In embryofetal development studies, conducted by another testing laboratory, with pregnant rats and
rabbits dosed throughout the period of organogenesis, formoterol fumarate was teratogenic in both
species. Umbilical hernia, a malformation, was observed in rat fetuses at exposures approximately 730
times the MRHD (on a mcg/m2 basis with maternal oral doses of 3,000 mcg/kg/day and above).
Brachygnathia, a skeletal malformation, was observed in rat fetuses at an exposure approximately 3,600
times the MRHD (on a mcg/m2 basis with a maternal oral dose of 15,000 mcg/kg/day). In another study
with rats, no teratogenic effects were observed with exposures up to approximately 300 times the
MRHD (on a mcg/m2 basis with a maternal inhalation dose of 1,200 mcg/kg/day). Subcapsular cysts on
the liver were observed in rabbit fetuses at an exposure approximately 29,000 times the MRHD (on a
mcg/m2 basis with a maternal oral dose of 60,000 mcg/kg/day). No teratogenic effects were observed
with exposures up to approximately 1,700 times the MRHD (on a mcg/m2 basis with a maternal oral
dose of 3,500 mcg/kg).
Lactation
Risk Summary
There are no well-controlled human studies of the use of PERFOROMIST Inhalation Solution in
nursing mothers. It is not known whether formoterol fumarate is excreted in human milk, or whether
there are effects on the breastfed infant or on the milk production.
In reproductive studies in rats formoterol was excreted in the milk (see Data).
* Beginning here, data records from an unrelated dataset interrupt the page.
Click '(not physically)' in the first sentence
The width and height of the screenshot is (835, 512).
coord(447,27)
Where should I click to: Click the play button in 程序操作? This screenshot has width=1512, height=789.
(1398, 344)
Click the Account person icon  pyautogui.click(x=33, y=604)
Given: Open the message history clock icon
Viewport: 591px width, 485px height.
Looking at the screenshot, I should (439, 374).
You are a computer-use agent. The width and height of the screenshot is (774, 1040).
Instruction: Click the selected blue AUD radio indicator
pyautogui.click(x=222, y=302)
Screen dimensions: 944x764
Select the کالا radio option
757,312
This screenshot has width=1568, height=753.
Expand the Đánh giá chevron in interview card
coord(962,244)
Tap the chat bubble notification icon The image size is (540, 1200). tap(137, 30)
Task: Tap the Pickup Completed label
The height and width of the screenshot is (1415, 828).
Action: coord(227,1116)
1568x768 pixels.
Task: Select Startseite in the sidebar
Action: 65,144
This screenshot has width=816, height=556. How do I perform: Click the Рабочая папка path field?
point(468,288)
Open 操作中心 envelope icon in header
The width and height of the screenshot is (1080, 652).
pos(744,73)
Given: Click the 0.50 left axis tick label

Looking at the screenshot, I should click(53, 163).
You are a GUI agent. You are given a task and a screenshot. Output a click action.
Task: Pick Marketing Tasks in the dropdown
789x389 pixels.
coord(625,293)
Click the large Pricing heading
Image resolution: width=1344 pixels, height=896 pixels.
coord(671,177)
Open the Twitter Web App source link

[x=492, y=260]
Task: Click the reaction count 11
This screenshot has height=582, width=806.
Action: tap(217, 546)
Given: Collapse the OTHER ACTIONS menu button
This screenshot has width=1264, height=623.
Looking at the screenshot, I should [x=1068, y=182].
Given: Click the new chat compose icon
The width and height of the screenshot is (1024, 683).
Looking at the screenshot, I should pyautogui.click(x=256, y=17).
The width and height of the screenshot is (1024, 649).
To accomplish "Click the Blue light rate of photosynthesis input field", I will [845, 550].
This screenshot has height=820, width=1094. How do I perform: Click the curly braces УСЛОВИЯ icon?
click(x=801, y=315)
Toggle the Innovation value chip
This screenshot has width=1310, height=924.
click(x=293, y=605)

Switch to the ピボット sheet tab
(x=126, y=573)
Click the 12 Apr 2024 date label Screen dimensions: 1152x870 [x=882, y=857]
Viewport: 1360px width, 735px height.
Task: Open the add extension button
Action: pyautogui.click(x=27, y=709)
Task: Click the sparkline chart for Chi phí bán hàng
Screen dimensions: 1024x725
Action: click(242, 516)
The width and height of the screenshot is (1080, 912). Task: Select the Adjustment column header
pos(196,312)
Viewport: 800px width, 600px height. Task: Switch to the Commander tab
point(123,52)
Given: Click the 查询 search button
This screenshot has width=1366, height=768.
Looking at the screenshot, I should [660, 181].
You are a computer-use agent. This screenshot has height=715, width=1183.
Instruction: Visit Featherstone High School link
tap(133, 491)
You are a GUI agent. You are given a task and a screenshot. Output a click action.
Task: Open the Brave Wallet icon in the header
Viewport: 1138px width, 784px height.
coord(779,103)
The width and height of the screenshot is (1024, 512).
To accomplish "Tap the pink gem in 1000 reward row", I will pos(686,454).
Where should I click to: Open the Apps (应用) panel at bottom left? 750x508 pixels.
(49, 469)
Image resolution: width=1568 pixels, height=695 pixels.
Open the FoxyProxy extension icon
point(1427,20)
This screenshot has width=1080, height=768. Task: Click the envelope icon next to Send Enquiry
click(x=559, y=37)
The developmental and health benefits of breastfeeding should be considered along with the mother`s
clinical need for PERFOROMIST Inhalation Solution and any potential adverse effects on the breastfed
child from PERFOROMIST Inhalation Solution or from the underlying maternal condition.
Data
In a pharmacokinetic study in rats formoterol was excreted in the milk. The amount of radioactive
labelled 3H-formoterol fumarate was less than 2% of that in the maternal plasma.
Pediatric Use
PERFOROMIST Inhalation Solution is not indicated for use in children. The safety and effectiveness
of PERFOROMIST Inhalation Solution in pediatric patients have not been established. The
pharmacokinetics of formoterol fumarate has not been studied in pediatric patients.
Geriatric Use
Of the 586 subjects who received PERFOROMIST Inhalation Solution in clinical studies, 284 were 65
years and over, while 89 were 75 years and over. Of the 123 subjects who received PERFOROMIST
Inhalation Solution in the 12-week safety and efficacy trial, 48 (39%) were 65 years of age or older. No
overall differences in safety or effectiveness were observed between these subjects and younger
subjects. Other reported clinical experience has not identified differences in responses between the
elderly and younger adult patients, but greater sensitivity of some older individuals cannot be ruled out.
The pharmacokinetics of PERFOROMIST Inhalation Solution has not been studied in elderly subjects.